» YOUR INSTRUCTIONS: Format the rows below as a JSON list of strings with one string per line. Leave out the blank lines.

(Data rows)
BEGIN
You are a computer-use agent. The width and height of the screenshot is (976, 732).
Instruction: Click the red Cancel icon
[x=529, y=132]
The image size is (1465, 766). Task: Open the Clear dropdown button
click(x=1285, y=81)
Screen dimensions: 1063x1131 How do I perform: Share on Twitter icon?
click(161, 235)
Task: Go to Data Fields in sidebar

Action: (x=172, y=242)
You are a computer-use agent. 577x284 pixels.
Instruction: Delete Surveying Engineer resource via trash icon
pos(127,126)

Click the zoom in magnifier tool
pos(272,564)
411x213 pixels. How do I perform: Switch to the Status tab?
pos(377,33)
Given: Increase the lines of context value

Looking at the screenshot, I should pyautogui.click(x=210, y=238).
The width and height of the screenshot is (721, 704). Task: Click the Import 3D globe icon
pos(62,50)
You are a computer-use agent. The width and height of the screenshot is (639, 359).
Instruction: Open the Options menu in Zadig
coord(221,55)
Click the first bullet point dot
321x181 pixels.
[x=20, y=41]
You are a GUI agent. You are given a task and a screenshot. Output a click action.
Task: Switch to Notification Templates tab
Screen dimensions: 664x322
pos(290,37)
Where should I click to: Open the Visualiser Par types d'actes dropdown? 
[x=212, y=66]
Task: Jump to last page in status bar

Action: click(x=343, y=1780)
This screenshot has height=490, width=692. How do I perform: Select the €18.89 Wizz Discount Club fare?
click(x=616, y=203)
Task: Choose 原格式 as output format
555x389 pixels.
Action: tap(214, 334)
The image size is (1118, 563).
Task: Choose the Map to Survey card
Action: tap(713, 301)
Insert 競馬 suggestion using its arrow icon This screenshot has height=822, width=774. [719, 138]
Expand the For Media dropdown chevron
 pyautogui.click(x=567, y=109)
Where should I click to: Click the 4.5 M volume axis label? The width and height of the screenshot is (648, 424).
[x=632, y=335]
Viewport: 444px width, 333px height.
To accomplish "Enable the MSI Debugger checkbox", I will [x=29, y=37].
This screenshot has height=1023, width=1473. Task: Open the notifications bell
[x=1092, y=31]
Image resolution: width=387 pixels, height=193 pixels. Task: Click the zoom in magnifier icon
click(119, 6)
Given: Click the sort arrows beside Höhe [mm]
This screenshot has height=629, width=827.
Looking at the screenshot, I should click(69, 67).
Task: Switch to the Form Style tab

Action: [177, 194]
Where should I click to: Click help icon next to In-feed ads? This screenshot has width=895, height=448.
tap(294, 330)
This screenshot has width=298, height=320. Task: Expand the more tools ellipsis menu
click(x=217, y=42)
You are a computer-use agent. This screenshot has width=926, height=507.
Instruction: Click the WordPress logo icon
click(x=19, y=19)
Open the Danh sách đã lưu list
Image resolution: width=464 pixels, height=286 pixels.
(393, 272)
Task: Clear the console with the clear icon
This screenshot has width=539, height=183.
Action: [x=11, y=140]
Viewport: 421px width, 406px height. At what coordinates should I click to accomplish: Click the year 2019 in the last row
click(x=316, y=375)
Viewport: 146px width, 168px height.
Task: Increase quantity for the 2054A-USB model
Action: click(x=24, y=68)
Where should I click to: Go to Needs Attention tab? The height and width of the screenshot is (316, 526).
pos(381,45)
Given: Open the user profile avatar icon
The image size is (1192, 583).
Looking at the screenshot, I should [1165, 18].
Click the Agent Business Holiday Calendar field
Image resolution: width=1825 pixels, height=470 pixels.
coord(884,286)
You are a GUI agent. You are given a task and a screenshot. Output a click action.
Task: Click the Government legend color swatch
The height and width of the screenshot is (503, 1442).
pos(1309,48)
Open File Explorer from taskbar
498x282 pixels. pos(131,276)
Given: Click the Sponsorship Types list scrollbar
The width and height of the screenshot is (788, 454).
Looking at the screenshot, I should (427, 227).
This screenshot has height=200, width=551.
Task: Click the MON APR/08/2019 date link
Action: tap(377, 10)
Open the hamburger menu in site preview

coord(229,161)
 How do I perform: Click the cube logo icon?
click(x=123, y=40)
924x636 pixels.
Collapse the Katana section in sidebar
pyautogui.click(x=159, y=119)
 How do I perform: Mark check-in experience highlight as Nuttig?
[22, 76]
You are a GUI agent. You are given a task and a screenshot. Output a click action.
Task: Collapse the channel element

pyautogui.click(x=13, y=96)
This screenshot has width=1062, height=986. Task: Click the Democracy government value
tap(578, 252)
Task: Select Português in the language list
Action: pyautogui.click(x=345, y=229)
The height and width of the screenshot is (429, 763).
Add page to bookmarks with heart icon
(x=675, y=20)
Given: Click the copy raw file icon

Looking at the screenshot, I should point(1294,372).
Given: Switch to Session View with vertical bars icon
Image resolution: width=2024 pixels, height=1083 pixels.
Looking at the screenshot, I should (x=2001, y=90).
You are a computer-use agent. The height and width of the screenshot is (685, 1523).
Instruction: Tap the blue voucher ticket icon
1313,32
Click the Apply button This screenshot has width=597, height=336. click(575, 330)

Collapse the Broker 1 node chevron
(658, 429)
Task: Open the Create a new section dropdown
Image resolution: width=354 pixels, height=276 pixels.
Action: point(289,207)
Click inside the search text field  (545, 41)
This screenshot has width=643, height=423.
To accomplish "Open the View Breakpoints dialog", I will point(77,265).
END
» TASK RESPONSE:
[
  "You are a computer-use agent. The width and height of the screenshot is (976, 732).",
  "Instruction: Click the red Cancel icon",
  "[x=529, y=132]",
  "The image size is (1465, 766). Task: Open the Clear dropdown button",
  "click(x=1285, y=81)",
  "Screen dimensions: 1063x1131 How do I perform: Share on Twitter icon?",
  "click(161, 235)",
  "Task: Go to Data Fields in sidebar",
  "Action: (x=172, y=242)",
  "You are a computer-use agent. 577x284 pixels.",
  "Instruction: Delete Surveying Engineer resource via trash icon",
  "pos(127,126)",
  "Click the zoom in magnifier tool",
  "pos(272,564)",
  "411x213 pixels. How do I perform: Switch to the Status tab?",
  "pos(377,33)",
  "Given: Increase the lines of context value",
  "Looking at the screenshot, I should pyautogui.click(x=210, y=238).",
  "The width and height of the screenshot is (721, 704). Task: Click the Import 3D globe icon",
  "pos(62,50)",
  "You are a computer-use agent. The width and height of the screenshot is (639, 359).",
  "Instruction: Open the Options menu in Zadig",
  "coord(221,55)",
  "Click the first bullet point dot",
  "321x181 pixels.",
  "[x=20, y=41]",
  "You are a GUI agent. You are given a task and a screenshot. Output a click action.",
  "Task: Switch to Notification Templates tab",
  "Screen dimensions: 664x322",
  "pos(290,37)",
  "Where should I click to: Open the Visualiser Par types d'actes dropdown? ",
  "[x=212, y=66]",
  "Task: Jump to last page in status bar",
  "Action: click(x=343, y=1780)",
  "This screenshot has height=490, width=692. How do I perform: Select the €18.89 Wizz Discount Club fare?",
  "click(x=616, y=203)",
  "Task: Choose 原格式 as output format",
  "555x389 pixels.",
  "Action: tap(214, 334)",
  "The image size is (1118, 563).",
  "Task: Choose the Map to Survey card",
  "Action: tap(713, 301)",
  "Insert 競馬 suggestion using its arrow icon This screenshot has height=822, width=774. [719, 138]",
  "Expand the For Media dropdown chevron",
  " pyautogui.click(x=567, y=109)",
  "Where should I click to: Click the 4.5 M volume axis label? The width and height of the screenshot is (648, 424).",
  "[x=632, y=335]",
  "Viewport: 444px width, 333px height.",
  "To accomplish \"Enable the MSI Debugger checkbox\", I will [x=29, y=37].",
  "This screenshot has height=1023, width=1473. Task: Open the notifications bell",
  "[x=1092, y=31]",
  "Image resolution: width=387 pixels, height=193 pixels. Task: Click the zoom in magnifier icon",
  "click(119, 6)",
  "Given: Click the sort arrows beside Höhe [mm]",
  "This screenshot has height=629, width=827.",
  "Looking at the screenshot, I should click(69, 67).",
  "Task: Switch to the Form Style tab",
  "Action: [177, 194]",
  "Where should I click to: Click help icon next to In-feed ads? This screenshot has width=895, height=448.",
  "tap(294, 330)",
  "This screenshot has width=298, height=320. Task: Expand the more tools ellipsis menu",
  "click(x=217, y=42)",
  "You are a computer-use agent. This screenshot has width=926, height=507.",
  "Instruction: Click the WordPress logo icon",
  "click(x=19, y=19)",
  "Open the Danh sách đã lưu list",
  "Image resolution: width=464 pixels, height=286 pixels.",
  "(393, 272)",
  "Task: Clear the console with the clear icon",
  "This screenshot has width=539, height=183.",
  "Action: [x=11, y=140]",
  "Viewport: 421px width, 406px height. At what coordinates should I click to accomplish: Click the year 2019 in the last row",
  "click(x=316, y=375)",
  "Viewport: 146px width, 168px height.",
  "Task: Increase quantity for the 2054A-USB model",
  "Action: click(x=24, y=68)",
  "Where should I click to: Go to Needs Attention tab? The height and width of the screenshot is (316, 526).",
  "pos(381,45)",
  "Given: Open the user profile avatar icon",
  "The image size is (1192, 583).",
  "Looking at the screenshot, I should [1165, 18].",
  "Click the Agent Business Holiday Calendar field",
  "Image resolution: width=1825 pixels, height=470 pixels.",
  "coord(884,286)",
  "You are a GUI agent. You are given a task and a screenshot. Output a click action.",
  "Task: Click the Government legend color swatch",
  "The height and width of the screenshot is (503, 1442).",
  "pos(1309,48)",
  "Open File Explorer from taskbar",
  "498x282 pixels. pos(131,276)",
  "Given: Click the Sponsorship Types list scrollbar",
  "The width and height of the screenshot is (788, 454).",
  "Looking at the screenshot, I should (427, 227).",
  "This screenshot has height=200, width=551.",
  "Task: Click the MON APR/08/2019 date link",
  "Action: tap(377, 10)",
  "Open the hamburger menu in site preview",
  "coord(229,161)",
  " How do I perform: Click the cube logo icon?",
  "click(x=123, y=40)",
  "924x636 pixels.",
  "Collapse the Katana section in sidebar",
  "pyautogui.click(x=159, y=119)",
  " How do I perform: Mark check-in experience highlight as Nuttig?",
  "[22, 76]",
  "You are a GUI agent. You are given a task and a screenshot. Output a click action.",
  "Task: Collapse the channel element",
  "pyautogui.click(x=13, y=96)",
  "This screenshot has width=1062, height=986. Task: Click the Democracy government value",
  "tap(578, 252)",
  "Task: Select Português in the language list",
  "Action: pyautogui.click(x=345, y=229)",
  "The height and width of the screenshot is (429, 763).",
  "Add page to bookmarks with heart icon",
  "(x=675, y=20)",
  "Given: Click the copy raw file icon",
  "Looking at the screenshot, I should point(1294,372).",
  "Given: Switch to Session View with vertical bars icon",
  "Image resolution: width=2024 pixels, height=1083 pixels.",
  "Looking at the screenshot, I should (x=2001, y=90).",
  "You are a computer-use agent. The height and width of the screenshot is (685, 1523).",
  "Instruction: Tap the blue voucher ticket icon",
  "1313,32",
  "Click the Apply button This screenshot has width=597, height=336. click(575, 330)",
  "Collapse the Broker 1 node chevron",
  "(658, 429)",
  "Task: Open the Create a new section dropdown",
  "Image resolution: width=354 pixels, height=276 pixels.",
  "Action: point(289,207)",
  "Click inside the search text field  (545, 41)",
  "This screenshot has width=643, height=423.",
  "To accomplish \"Open the View Breakpoints dialog\", I will point(77,265)."
]